> **Text shown**:
-------
With its large size and long, venomous spine, the roughtail stingray can inflict a severe wound and can be very dangerous for fishers to handle. However, it is not aggressive and usually occurs too deep to be encountered by beachgoers. It has been reported to damage farmed shellfish beds. The pectoral fins or "wings" are sold for human consumption fresh, smoked, or dried and salted; the rest of the ray may also be processed to obtain fishmeal and liver oil. The International Union for Conservation of Nature (IUCN) has assessed the roughtail stingray as of Least Concern worldwide, while noting that as a large, slow-reproducing species it is susceptible to population depletion.

In the northwestern Atlantic, the roughtail stingray is listed under Least Concern; it is not targeted or utilized by commercial fisheries, though inconsequential numbers are captured incidentally in trawls and on demersal longlines. Historically, it was sometimes ground up for fertilizer. Though no specific data is available on this species, declines of other species and its intrinsic susceptibility to depletion have led it to be assessed as Near Threatened in the region. In the southwestern Atlantic, the roughtail stingray and other large rays are heavily fished using demersal trawls, gillnets, longlines, and hook-and-line; this fishing pressure is liable to increase due to growing commercial interest in using large stingrays for minced fish products. Anecdotal reports suggest that landings of this species are decreasing, leading to an assessment of Vulnerable.
-------
> **Tasks to complete**:
[A] In the roughtail stingray text, which parts of the ray are sold for human consumption, and in what forms?
[B] Retype the stretch of the roughtail stingray text from "With its large" through "to population depletion.".
The listing after this text is separate material.

> **Collected material**:
-------
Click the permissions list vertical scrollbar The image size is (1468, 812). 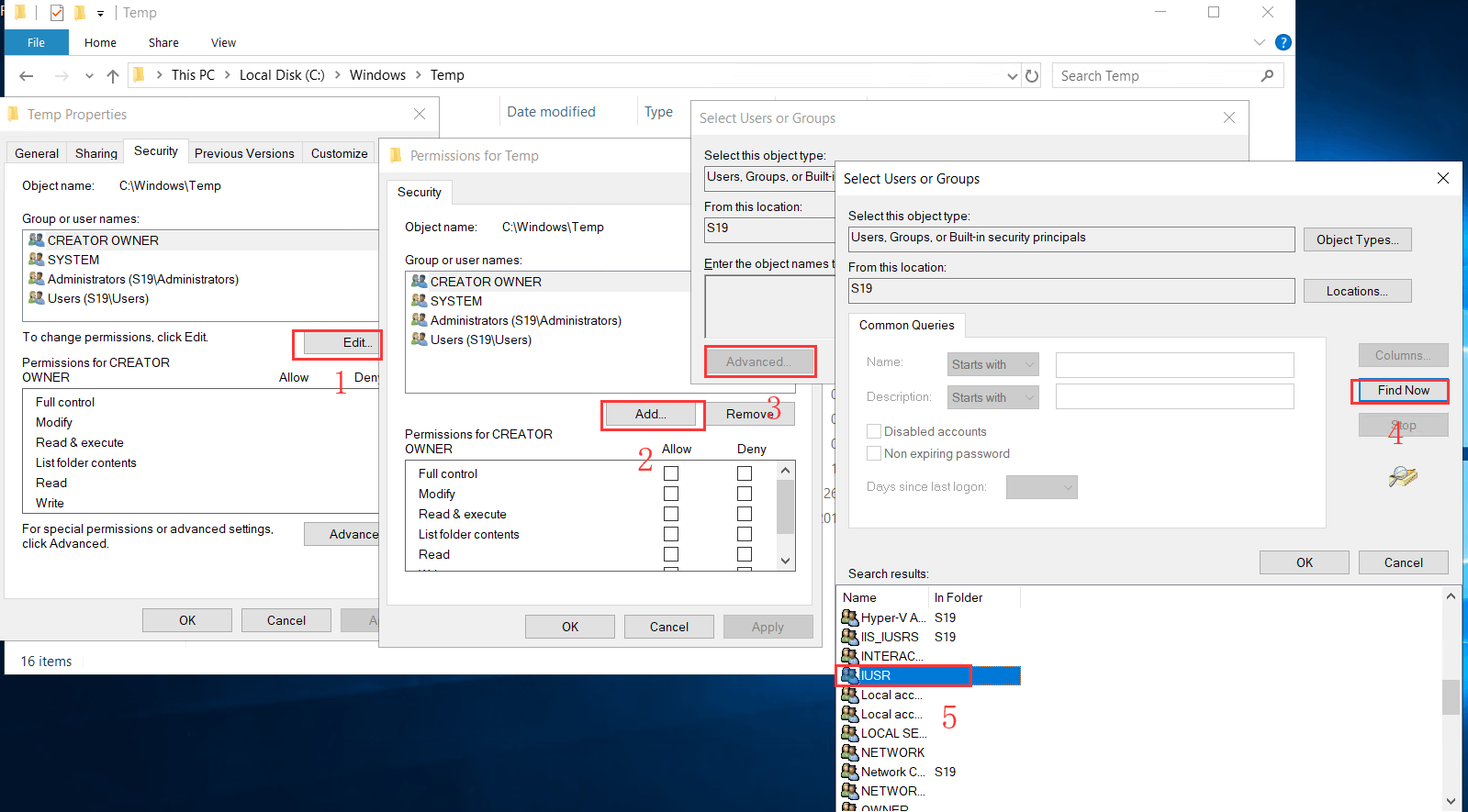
-------
> **Completed exercise**:
[A] The pectoral fins, or "wings," are sold fresh, smoked, or dried and salted.

[B]
With its large size and long, venomous spine, the roughtail stingray can inflict a severe wound and can be very dangerous for fishers to handle. However, it is not aggressive and usually occurs too deep to be encountered by beachgoers. It has been reported to damage farmed shellfish beds. The pectoral fins or "wings" are sold for human consumption fresh, smoked, or dried and salted; the rest of the ray may also be processed to obtain fishmeal and liver oil. The International Union for Conservation of Nature (IUCN) has assessed the roughtail stingray as of Least Concern worldwide, while noting that as a large, slow-reproducing species it is susceptible to population depletion.